T. V. Sadasiva Pandarathar (15 July 1892 – 2 January 1960) was a Tamil historian from Tamil Nadu, India.

Sadasiva Pandarathar was born in Thiruppurambiyam to Vaithiyalinga Pandarathar and Meenatchi Ammal. He finished his schooling in 1910 and learnt Tamil grammar and literature from Pinnathur Narayanaswamy Iyer and Valmpuri Balasubramania Pillai. He worked at Kumbakonam Taluk office and as a teacher at Kumbakonam high school for a few years.

During 1917-42 he worked as a teacher in Banathurai high school.

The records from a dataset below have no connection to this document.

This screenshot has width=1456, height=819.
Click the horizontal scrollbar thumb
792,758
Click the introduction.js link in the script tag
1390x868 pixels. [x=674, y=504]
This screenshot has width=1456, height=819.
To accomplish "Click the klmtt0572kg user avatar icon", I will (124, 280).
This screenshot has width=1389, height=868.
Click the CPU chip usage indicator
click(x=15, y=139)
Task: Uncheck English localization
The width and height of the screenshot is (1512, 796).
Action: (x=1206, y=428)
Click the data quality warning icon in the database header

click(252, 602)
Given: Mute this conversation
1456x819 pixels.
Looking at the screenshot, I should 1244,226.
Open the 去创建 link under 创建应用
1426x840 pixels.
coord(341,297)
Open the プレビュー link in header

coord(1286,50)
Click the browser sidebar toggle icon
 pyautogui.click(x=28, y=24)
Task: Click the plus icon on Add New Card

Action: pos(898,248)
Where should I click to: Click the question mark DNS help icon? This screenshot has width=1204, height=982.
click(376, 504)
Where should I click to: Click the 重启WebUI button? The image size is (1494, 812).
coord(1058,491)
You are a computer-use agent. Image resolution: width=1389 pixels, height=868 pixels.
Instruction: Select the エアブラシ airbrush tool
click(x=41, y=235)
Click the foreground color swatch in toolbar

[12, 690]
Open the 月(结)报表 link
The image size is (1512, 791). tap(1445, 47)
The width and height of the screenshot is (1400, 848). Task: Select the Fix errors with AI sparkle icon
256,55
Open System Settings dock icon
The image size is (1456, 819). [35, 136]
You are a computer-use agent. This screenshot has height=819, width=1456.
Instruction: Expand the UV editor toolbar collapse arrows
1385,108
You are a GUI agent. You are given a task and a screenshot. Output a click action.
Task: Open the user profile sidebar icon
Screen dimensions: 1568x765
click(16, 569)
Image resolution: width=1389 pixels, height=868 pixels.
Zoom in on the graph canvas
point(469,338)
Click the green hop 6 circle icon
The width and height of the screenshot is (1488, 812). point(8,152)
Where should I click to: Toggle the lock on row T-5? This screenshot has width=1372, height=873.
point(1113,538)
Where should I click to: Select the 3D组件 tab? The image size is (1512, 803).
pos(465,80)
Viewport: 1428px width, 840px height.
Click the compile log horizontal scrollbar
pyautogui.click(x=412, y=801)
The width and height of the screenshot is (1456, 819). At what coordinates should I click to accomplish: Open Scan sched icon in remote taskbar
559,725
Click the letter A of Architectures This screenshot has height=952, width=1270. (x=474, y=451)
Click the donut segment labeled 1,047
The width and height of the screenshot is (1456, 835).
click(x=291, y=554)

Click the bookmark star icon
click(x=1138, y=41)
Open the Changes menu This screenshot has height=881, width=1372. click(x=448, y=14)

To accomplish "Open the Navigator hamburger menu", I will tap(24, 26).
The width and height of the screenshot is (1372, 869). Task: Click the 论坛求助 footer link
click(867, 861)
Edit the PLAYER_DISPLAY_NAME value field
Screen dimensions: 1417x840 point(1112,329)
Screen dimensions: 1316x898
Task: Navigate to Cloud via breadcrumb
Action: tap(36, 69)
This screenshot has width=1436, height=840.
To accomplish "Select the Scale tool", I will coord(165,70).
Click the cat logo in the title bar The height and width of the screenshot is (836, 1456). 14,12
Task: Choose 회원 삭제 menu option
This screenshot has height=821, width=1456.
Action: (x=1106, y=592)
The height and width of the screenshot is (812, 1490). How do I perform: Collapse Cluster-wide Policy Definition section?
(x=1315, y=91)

He published his historical essays in the magazine Senthamizh. In 1930, his first book Mudhalam kulothunga Cholan was published. During 1942-53 and 53-60 he was a lecturer at the Tamil research department of Annamalai University. During this period he conducted extensive field research and wrote his most known work Pirkaala Cholar saritharam (lit. History of the Later Cholas). It was published in three parts in 1949, 51 and 61. Apart from this he is known for his two Tamizh ilakkiya varalaaru (lit. Tamil literary history) books and his various Thala Varalaaru (lit. Temple history) books.
1. Thirupurambyam Temple History
2. Sembiyanmadevi Temple History
3. Kaveripoompatinam
4. Thirukovilur are the most popular Temple History Books wrote by him. They set new standards for such Temple History books.

He was one of the first few people to write Historical books in Tamil when English speaking scholars researched and wrote regarding Tamil History in English. His first book on Kulothunga Chozhan, attracted praises from U.Ve.Sa and set the standards for Historical Research books in Tamil.